Hidup kita seharusnya merupakan kesempatan bagi kita untuk terus menerus bersyukur. Tuhan telah memberikan banyak berkat kepada kita. Dan sekalipun mengalami suatu kebutuhan atau kekurangan, kita tetap harus bersyukur dan tak kehilangan suka cita. Sebab dapat terjadi, pengalaman ini mempersiapkan kita untuk suatu kebaikan yang lebih besar. Bukankah orang Samaria itu mengenal Yesus Kristus melalui penyakit kustanya? Lewat penyakit yang mengerikan itu, dan karena ucapan syukur atas kesembuhannya, orang Samaria itu beroleh karunia persahabatan dengan Kristus dan karunia yang tak ternilai, yaitu karunia iman. “Berdirilah dan pergilah; imanmu telah menyelamatkan engkau” (Luk 17:19).
Saudara-saudariku terkasih, mari kita bersyukur kepada Tuhan atas segala sesuatu.

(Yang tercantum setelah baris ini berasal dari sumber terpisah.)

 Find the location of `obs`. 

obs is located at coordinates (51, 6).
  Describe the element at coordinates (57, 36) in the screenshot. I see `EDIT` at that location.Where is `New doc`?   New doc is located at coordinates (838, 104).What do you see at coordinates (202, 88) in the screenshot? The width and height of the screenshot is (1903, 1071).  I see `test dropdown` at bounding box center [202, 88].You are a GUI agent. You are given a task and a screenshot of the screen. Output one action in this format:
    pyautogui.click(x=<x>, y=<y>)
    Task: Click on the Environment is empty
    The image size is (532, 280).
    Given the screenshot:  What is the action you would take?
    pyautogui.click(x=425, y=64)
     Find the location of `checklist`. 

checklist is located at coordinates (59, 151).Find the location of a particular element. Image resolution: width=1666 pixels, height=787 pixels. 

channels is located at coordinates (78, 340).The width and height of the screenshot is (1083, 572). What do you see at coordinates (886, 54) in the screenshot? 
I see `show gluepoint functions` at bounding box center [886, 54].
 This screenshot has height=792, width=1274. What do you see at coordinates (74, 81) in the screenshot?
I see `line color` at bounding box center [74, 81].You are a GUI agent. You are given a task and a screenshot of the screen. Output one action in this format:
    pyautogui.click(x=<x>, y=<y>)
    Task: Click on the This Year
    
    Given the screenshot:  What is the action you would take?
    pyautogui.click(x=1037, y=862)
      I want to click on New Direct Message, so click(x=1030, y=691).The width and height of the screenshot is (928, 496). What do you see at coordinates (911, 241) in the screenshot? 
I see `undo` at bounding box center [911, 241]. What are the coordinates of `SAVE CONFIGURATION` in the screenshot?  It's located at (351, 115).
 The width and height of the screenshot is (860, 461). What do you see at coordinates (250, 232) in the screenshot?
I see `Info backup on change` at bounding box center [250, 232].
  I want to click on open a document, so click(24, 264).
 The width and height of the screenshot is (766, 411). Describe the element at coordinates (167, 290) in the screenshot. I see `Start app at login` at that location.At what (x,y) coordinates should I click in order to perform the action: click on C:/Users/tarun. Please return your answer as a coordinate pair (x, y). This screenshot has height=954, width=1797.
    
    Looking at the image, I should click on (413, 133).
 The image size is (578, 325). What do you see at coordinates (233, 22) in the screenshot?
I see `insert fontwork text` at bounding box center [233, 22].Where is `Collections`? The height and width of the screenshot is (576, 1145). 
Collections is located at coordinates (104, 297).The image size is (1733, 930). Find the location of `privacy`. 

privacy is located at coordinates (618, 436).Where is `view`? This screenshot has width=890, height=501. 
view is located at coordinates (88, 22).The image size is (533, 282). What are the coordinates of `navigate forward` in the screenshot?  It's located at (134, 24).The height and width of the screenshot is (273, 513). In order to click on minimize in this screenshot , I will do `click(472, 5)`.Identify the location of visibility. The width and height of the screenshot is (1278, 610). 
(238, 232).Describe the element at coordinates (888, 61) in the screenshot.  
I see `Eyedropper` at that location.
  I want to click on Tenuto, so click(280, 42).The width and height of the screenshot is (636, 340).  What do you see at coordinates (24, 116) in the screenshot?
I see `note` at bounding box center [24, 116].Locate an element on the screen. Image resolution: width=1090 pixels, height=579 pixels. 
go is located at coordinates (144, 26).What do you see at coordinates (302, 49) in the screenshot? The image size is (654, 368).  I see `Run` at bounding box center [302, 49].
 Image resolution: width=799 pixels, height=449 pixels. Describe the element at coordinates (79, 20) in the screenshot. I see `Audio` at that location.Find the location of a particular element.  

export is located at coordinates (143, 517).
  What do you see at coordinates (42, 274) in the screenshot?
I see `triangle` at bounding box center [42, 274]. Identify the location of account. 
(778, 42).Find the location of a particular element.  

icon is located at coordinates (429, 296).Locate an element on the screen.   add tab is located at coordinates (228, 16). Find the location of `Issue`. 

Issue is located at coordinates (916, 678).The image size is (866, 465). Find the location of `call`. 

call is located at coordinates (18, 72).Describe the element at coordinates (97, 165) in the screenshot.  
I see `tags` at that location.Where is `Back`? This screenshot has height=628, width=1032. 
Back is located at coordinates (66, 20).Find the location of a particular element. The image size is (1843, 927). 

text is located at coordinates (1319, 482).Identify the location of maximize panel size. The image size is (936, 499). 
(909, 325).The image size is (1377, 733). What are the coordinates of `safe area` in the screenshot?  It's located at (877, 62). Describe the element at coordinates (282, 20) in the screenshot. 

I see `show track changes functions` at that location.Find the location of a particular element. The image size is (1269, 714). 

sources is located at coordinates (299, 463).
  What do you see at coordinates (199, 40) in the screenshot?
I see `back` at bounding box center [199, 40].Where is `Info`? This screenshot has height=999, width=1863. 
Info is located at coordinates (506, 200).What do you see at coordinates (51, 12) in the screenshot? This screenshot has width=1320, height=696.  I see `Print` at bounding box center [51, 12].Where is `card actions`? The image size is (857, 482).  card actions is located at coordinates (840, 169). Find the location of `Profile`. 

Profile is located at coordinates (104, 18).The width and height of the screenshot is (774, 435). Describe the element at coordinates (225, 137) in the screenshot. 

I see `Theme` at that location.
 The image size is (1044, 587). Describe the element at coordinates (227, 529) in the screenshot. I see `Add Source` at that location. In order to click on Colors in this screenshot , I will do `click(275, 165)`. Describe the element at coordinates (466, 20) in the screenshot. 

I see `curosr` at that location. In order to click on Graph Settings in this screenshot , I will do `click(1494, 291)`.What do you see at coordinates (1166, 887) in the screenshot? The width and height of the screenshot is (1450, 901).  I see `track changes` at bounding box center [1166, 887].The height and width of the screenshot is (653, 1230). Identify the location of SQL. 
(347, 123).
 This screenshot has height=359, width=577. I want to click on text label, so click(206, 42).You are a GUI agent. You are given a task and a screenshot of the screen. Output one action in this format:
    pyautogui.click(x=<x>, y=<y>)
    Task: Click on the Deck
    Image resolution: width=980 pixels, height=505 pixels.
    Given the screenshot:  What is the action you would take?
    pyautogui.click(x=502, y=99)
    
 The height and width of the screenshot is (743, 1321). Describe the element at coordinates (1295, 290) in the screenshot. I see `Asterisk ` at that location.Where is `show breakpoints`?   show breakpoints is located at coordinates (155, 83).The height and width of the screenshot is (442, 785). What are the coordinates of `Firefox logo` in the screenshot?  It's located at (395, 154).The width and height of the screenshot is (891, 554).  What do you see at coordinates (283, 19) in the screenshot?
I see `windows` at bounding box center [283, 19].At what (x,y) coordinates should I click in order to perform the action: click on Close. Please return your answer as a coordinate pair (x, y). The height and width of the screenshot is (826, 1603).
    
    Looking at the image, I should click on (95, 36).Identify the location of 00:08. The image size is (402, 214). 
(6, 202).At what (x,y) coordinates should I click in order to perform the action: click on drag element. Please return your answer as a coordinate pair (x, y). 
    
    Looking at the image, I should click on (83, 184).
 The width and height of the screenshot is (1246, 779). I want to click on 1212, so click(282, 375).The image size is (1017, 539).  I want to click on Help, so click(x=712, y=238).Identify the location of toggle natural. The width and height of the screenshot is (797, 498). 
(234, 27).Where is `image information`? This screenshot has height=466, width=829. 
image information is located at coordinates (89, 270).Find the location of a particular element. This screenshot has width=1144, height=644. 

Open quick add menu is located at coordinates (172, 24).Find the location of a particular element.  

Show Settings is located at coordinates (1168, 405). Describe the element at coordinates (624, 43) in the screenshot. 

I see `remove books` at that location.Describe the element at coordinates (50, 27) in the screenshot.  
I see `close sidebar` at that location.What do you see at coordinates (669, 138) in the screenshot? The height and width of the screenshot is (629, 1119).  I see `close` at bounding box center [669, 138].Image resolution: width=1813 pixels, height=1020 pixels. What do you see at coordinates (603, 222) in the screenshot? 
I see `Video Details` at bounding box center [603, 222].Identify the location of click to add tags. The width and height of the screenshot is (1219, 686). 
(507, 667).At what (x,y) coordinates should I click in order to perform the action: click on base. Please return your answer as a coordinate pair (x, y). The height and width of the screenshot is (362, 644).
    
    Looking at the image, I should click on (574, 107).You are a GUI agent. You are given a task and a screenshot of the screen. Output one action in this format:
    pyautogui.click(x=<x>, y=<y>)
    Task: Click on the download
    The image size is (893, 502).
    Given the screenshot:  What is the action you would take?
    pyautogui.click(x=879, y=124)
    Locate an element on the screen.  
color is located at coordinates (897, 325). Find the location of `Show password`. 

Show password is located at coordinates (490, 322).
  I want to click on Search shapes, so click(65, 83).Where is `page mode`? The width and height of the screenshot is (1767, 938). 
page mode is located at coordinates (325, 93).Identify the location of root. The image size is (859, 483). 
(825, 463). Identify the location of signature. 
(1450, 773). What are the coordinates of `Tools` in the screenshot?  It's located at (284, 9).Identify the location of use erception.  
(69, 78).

Terutama, karena kita telah mengenal Kristus dan menerima karunia iman. Kasih dan penyertaan Tuhan tak putus-putusnya kita terima dalam kehidupan ini. Firman Tuhan hari ini mengingatkan kita agar jangan kita melewatkan hari tanpa bersyukur kepada Tuhan. Sebab kata St. Bernardus, “Ia yang tidak berterimakasih untuk berkat yang diterimanya hari ini, mungkin juga telah tidak berterima kasih untuk berkat yang diterimanya di waktu yang lalu” (St. Bernard, Commentary on Psalm 50,4,1). Marilah kita mengakhiri doa pemeriksaan batin setiap hari, dengan ucapan syukur, “Tuhan Yesus, terima kasih untuk segalanya. Terima kasih untuk berkat-berkat-Mu, untuk setiap kejadian yang kualami dan orang-orang yang kujumpai hari ini. Terima kasih atas niat-niat baik, kasih dan dorongan Roh Kudus yang Engkau tanamkan dalam hatiku. Engkaulah segalanya bagiku, ya Tuhan. Terimalah ucapan syukurku ini. Amin.”